I'm really not that busy

Finding hilarity in the mundane since 2008

Monthly Archives: May 2009

I didn’t do that cliche thing involving vomit

I just said “Bath time!”  Worm replied, “No. Hot.”  To the untrained ear, this may sound as if Worm is requesting a cool bath.  He isn’t.  He’s requesting chicken nuggets or a hot dog.  If you spent a few days with him it would make sense to you, I swear.

Anyway, I clarified, and it turns out he wanted a turkey dog.  Dinner was less than an hour ago, but I knew there was no way to talk him out of it.  He is single-minded, to put it politely.  I’m an ‘in for a penny, in for a pound’ kinda girl, so I asked Huck if he wanted a turkey dog too.  He did, but “Only if it’s frozen.”
Holy Mary Mother of God! 
My regular readers know I HATE the phrase ‘I just threw up in my mouth’, so I will not tell you that’s what happened to me.
Instead I will refer you back to this funny post I linked to a few months back.  Pick any option on this list, or off the comments.  It’s all funny and it all pretty much sums up how I felt about the frozen hot dog request.

Um, ha, ha?

Huck just made up a joke.  It’s not bad for a joke made up by a 6-year-old.  However, it’s not good either.  I’m posting it mainly to document the fact that he truly grasps the concept of wordplay. I’m really proud of that achievement.  

Drum roll please…..

How do cows learn to dance?
They just MOOOOOOOVE around.
bada bing
Um, okay, that’s all.  Just wanted to get it posted before I forgot.  Stay tuned for a post introducing you to more of my family….

So this is my last title starting with so

When I started the blog in October, using the word ‘so’ to start all my titles didn’t seem like a big deal.  To me, it went with the blog title ‘I’m really not that busy…. So I write a silly blog.’

But now it just feels confining.  Sometimes I think of a great title and then I can’t make it work with the word so.  That sucks.  I hate giving up something funny.

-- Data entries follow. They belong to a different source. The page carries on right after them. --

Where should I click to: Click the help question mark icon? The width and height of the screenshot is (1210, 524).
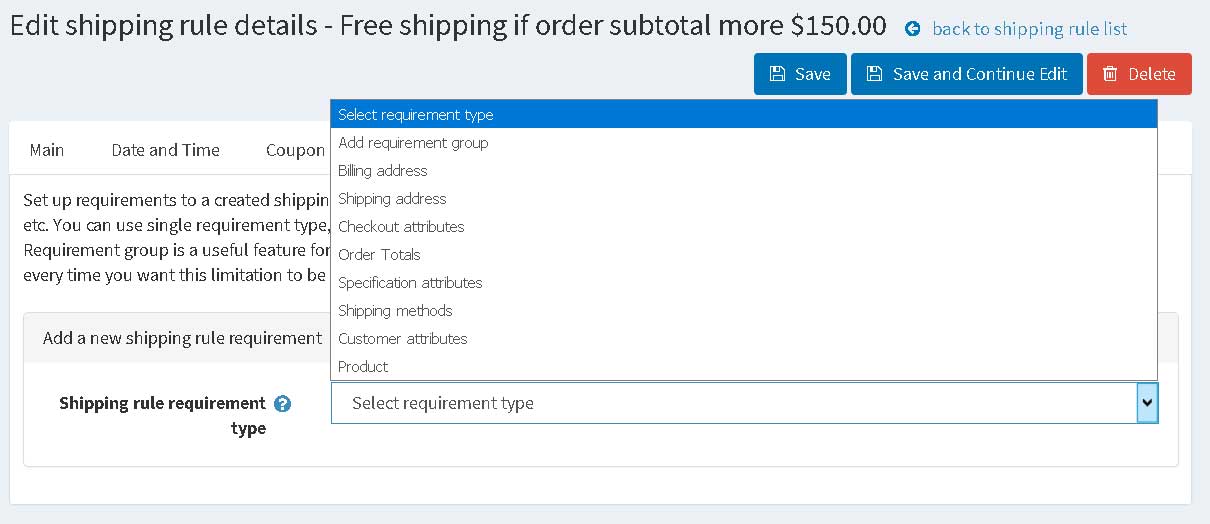click(x=282, y=404)
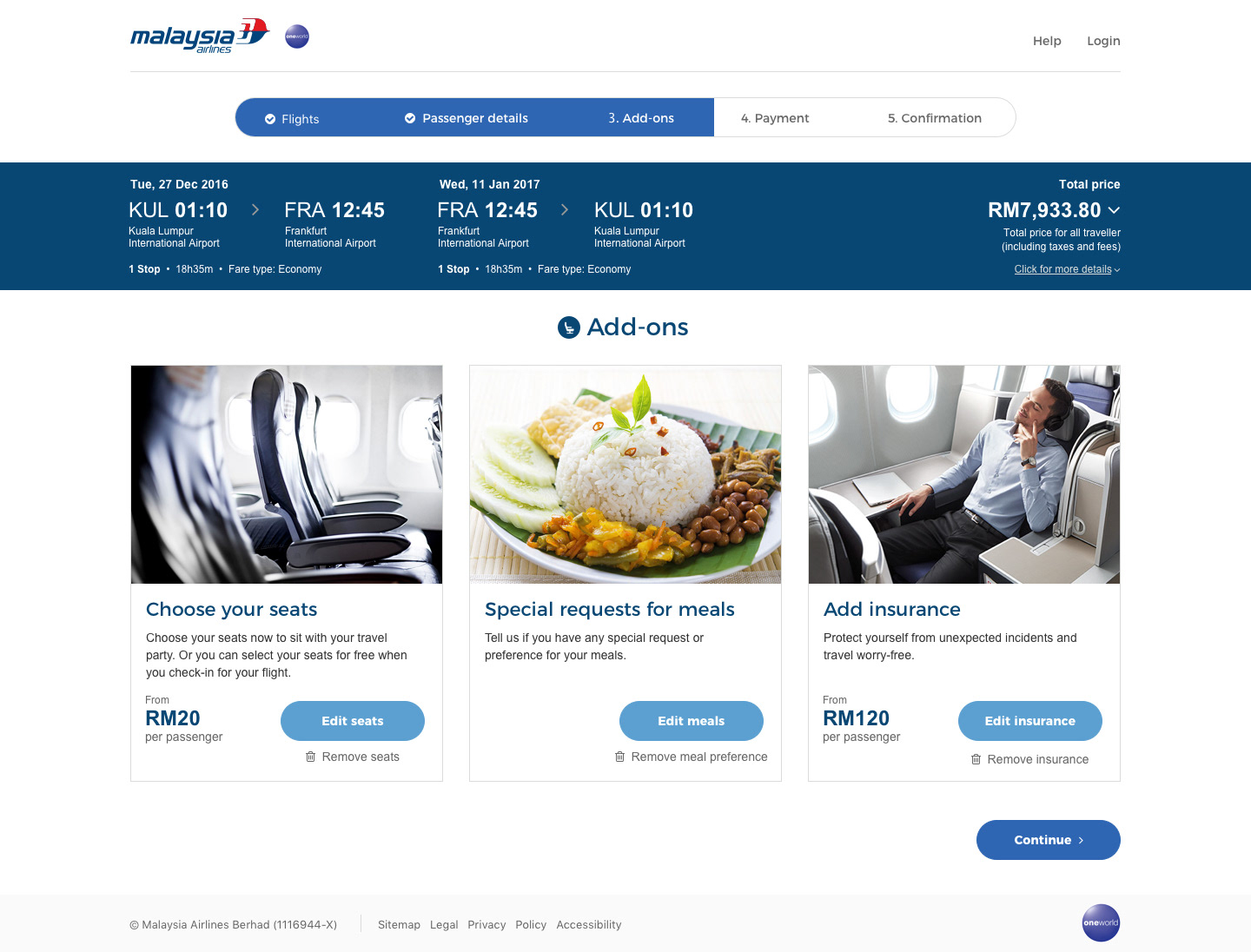Image resolution: width=1251 pixels, height=952 pixels.
Task: Click trash icon beside Remove meal preference
Action: pyautogui.click(x=619, y=757)
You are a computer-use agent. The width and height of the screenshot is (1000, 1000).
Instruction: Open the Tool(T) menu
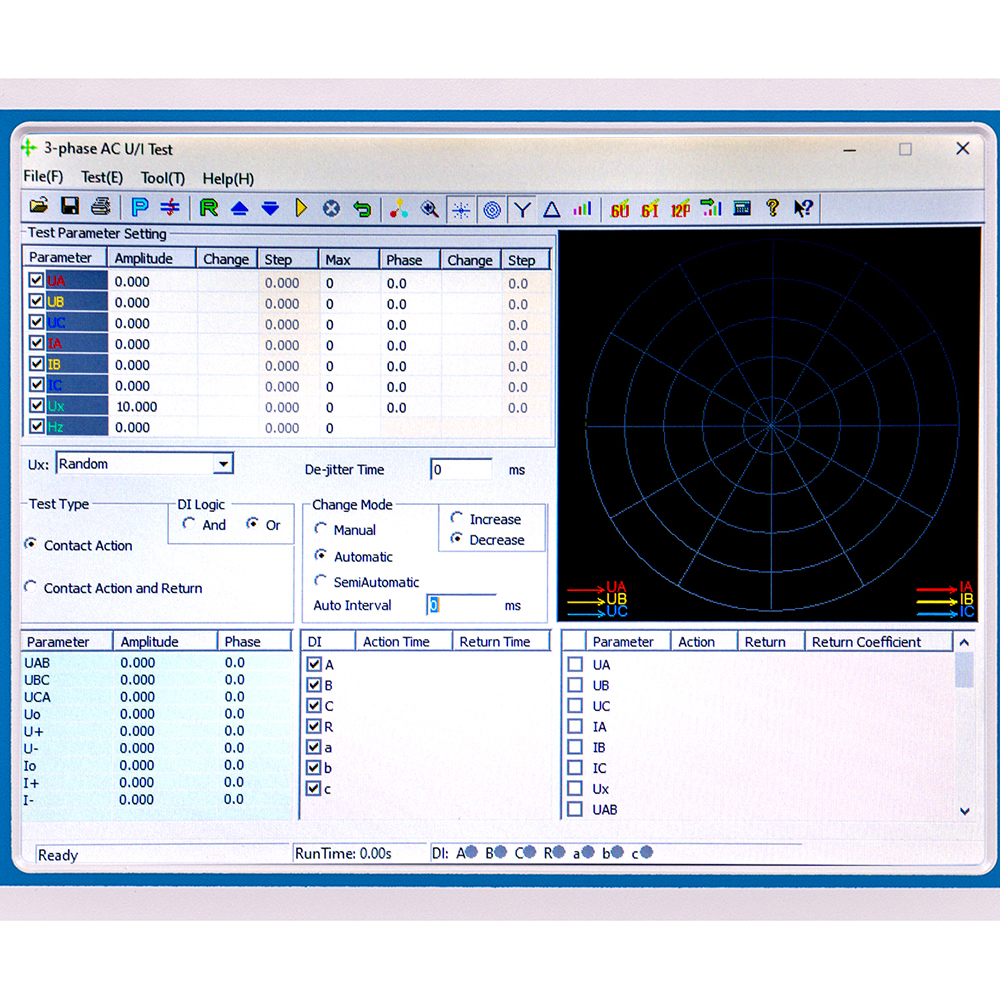162,178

I also hate using nicknames for everyone, but I’ll keep those for continuity purposes.  If I ever write another blog I am dropping all anonymity, it’s a pain in the ass.
I have some posts started in my head.  Hopefully they will make it to the screen before I forget them.  This is the end of the school year, so I have some loose ends to tie up before I can get back to being not that busy.

So my birthday is in 63 days


Will someone please make this cake for me? 

I am not normally a fan of cake, but I would fork my own children in the hand if they tried to get a bite of this off my plate.

So I’m a winner!

I won a $50 Sephora gift card!  

An awesome blogger, Metalia, ran a contest last week.  All I had to do was go to youtube, look at these cool Motion Comics based on the comic strip ZITS, and then comment on her blog about the one I liked best.
When I saw it I was like “Hey, I like comics! Hey, I have opinions! I am so winning this!”
The comics were definitely worth seeing, even without the lure of a prize.  You should go check them out (however I will not be sharing my prize with you for doing it)! Click here to see the comics.
Thanks again, Metalia!

So I feel hungover, which inevitably results in my singing show tunes at breakfast

I purposefully didn’t read the side effects of my new pills before I took one.  I didn’t want to ‘know what to look for’ and then obsess over every little twinge. If I know the side effects, I’ll spend my day thinking the pills are damaging me worse than the hypertension is damaging me. Luckily I do not require medication for my tenuous grip on reality.  I would totally be the crazy, unwashed lady in the Walgreen’s parking lot who yells at the building and won’t take her meds because ‘they are trying to control me with them’. 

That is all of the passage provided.